WHAT IS EXPECTED :: Your task is to count the lines of the records that contain "agent". Answer with the number and nothing else.

+++ INPUT MATERIAL

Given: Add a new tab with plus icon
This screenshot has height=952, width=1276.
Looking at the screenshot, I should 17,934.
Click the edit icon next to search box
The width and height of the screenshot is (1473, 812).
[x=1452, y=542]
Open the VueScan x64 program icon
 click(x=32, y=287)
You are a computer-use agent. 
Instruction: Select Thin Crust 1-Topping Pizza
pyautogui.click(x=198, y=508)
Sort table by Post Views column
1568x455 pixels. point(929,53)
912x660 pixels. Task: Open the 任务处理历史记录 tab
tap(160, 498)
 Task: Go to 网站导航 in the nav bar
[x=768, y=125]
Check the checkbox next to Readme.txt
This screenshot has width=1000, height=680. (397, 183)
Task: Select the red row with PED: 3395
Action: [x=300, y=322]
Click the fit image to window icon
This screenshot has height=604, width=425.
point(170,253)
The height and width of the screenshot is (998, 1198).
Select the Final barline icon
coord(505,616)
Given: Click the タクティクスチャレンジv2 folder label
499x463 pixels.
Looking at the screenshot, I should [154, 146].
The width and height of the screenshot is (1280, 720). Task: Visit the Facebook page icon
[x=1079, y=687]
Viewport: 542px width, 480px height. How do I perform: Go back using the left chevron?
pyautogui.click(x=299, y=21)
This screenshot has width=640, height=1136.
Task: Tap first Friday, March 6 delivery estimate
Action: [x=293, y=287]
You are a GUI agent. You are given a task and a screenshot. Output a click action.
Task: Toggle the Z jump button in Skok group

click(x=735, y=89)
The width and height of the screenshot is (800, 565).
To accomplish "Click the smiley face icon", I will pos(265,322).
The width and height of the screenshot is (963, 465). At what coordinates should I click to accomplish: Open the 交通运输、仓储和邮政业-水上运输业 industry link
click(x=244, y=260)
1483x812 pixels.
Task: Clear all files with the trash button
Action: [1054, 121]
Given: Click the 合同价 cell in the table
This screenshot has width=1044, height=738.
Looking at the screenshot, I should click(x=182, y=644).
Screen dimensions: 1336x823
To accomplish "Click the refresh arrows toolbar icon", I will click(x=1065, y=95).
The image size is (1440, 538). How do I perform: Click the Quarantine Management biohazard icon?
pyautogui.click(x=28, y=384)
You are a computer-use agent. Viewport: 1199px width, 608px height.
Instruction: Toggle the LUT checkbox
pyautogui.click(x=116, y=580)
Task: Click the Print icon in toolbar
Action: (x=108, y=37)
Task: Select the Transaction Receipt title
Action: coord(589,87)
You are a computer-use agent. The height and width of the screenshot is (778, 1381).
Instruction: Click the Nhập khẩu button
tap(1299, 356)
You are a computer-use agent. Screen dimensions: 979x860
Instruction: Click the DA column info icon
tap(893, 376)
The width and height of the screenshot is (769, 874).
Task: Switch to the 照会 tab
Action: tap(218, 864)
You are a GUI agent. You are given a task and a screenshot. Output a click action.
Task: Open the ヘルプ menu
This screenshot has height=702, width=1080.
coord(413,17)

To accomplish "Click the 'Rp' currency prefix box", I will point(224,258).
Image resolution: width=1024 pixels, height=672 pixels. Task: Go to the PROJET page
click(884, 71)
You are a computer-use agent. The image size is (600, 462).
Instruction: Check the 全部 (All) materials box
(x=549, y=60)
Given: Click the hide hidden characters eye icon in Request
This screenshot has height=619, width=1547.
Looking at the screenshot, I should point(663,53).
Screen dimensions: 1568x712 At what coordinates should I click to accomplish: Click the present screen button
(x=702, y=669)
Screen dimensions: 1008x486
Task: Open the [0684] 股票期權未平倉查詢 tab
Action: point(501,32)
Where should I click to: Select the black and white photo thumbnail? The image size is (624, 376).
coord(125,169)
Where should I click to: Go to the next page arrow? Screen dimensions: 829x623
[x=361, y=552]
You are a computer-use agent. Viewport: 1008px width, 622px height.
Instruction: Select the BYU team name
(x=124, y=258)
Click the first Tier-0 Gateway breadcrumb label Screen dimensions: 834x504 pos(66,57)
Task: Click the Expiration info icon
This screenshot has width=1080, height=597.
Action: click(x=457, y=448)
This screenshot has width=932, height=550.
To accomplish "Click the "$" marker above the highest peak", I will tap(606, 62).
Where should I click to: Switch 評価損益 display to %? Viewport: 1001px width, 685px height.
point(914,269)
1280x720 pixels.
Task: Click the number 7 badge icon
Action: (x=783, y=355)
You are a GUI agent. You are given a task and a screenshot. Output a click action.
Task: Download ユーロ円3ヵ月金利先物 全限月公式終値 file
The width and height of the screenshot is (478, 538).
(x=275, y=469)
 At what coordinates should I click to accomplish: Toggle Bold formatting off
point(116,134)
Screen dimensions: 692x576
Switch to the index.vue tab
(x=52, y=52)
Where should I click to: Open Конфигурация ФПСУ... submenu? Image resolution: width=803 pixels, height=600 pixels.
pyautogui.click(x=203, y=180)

++++++

EXPECTED ANSWER :: 9